§ Work to be completed: The answer must consist of every line below that holds the word "icon".

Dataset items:

[Start of Attachment]

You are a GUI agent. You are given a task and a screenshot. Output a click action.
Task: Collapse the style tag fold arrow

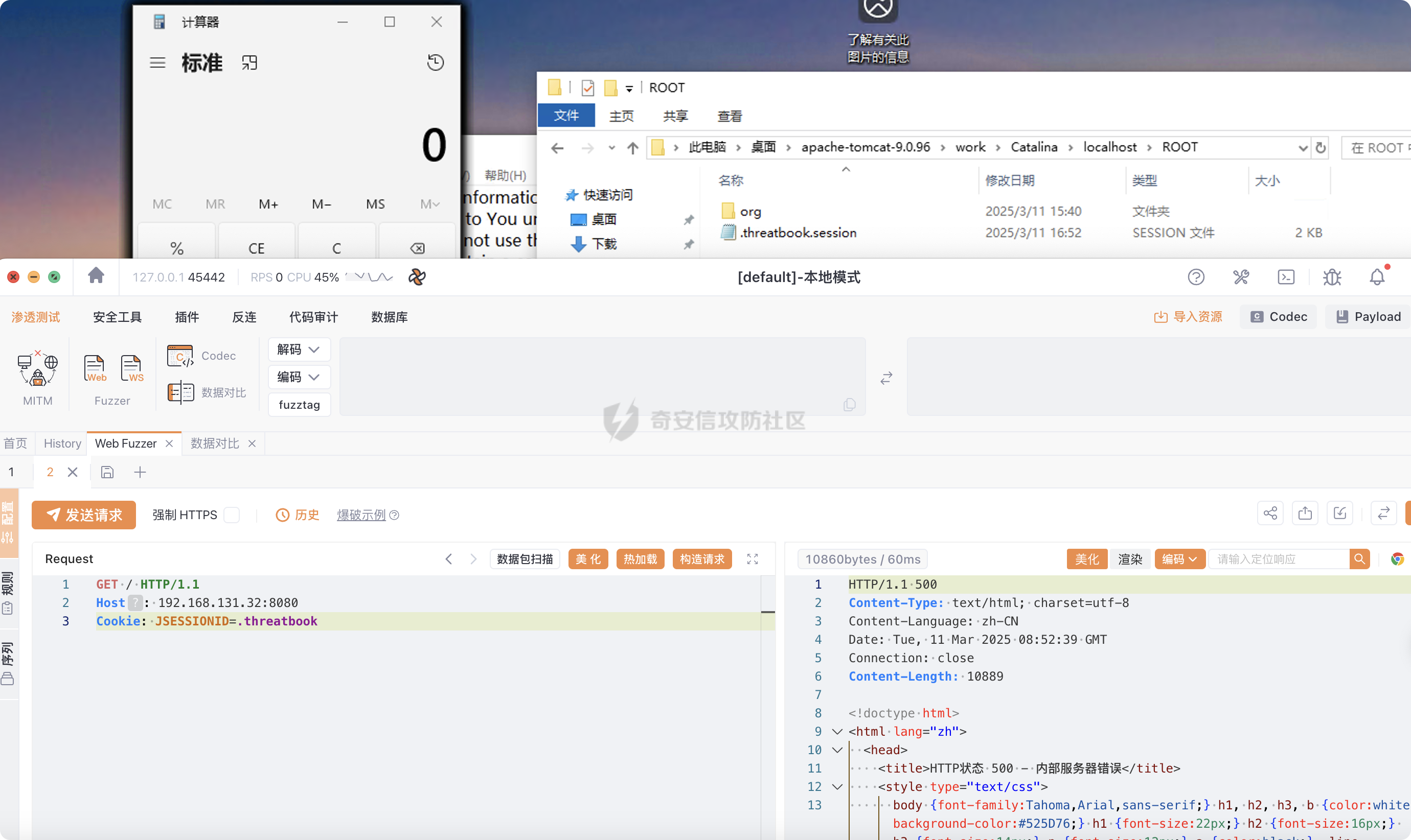click(x=837, y=786)
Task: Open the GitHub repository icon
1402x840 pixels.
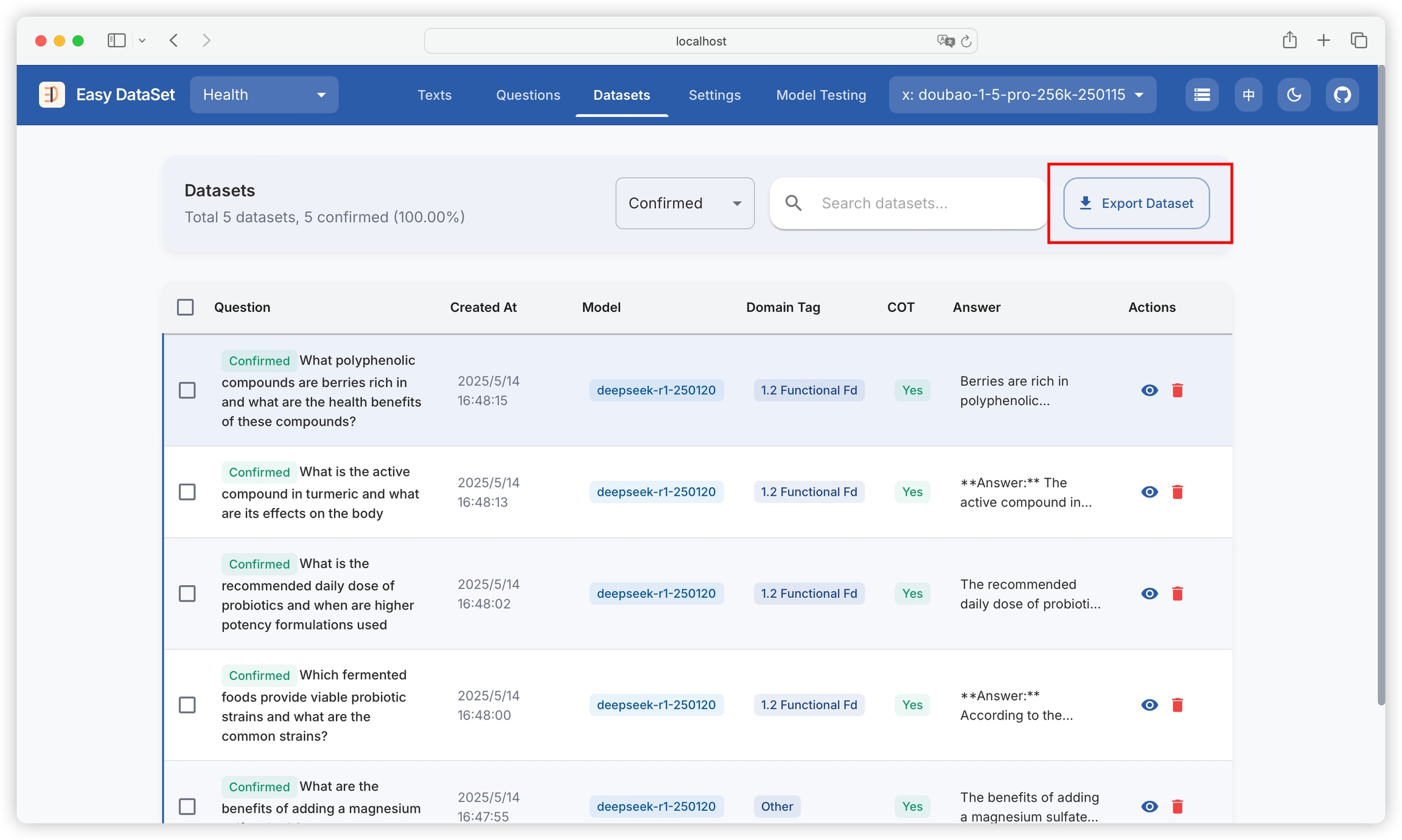Action: (1342, 95)
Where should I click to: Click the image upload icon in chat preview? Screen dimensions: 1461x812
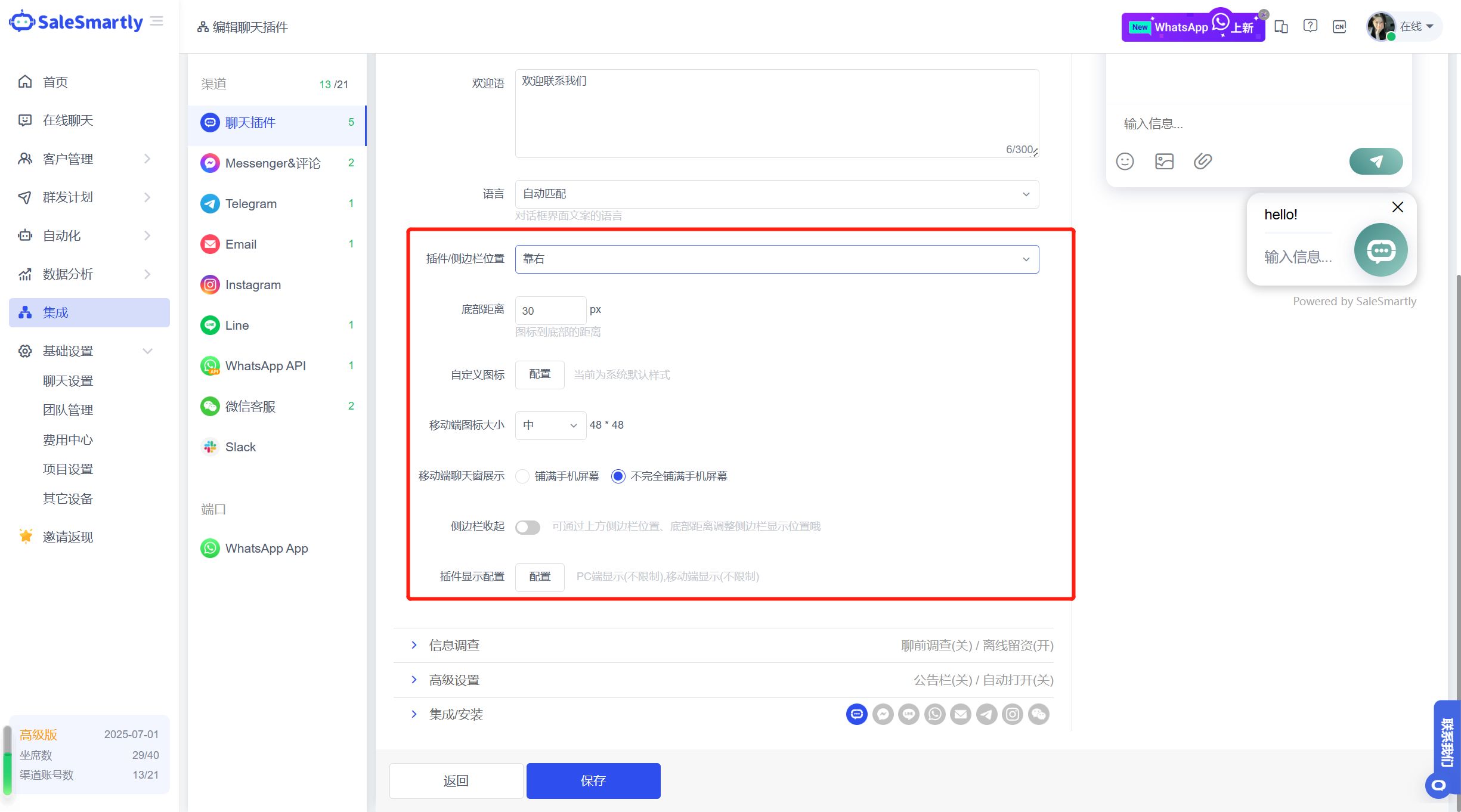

[End of Attachment]

§ Output of the exercise:
Task: Open the GitHub repository icon
Where should I click to: Click the image upload icon in chat preview? Screen dimensions: 1461x812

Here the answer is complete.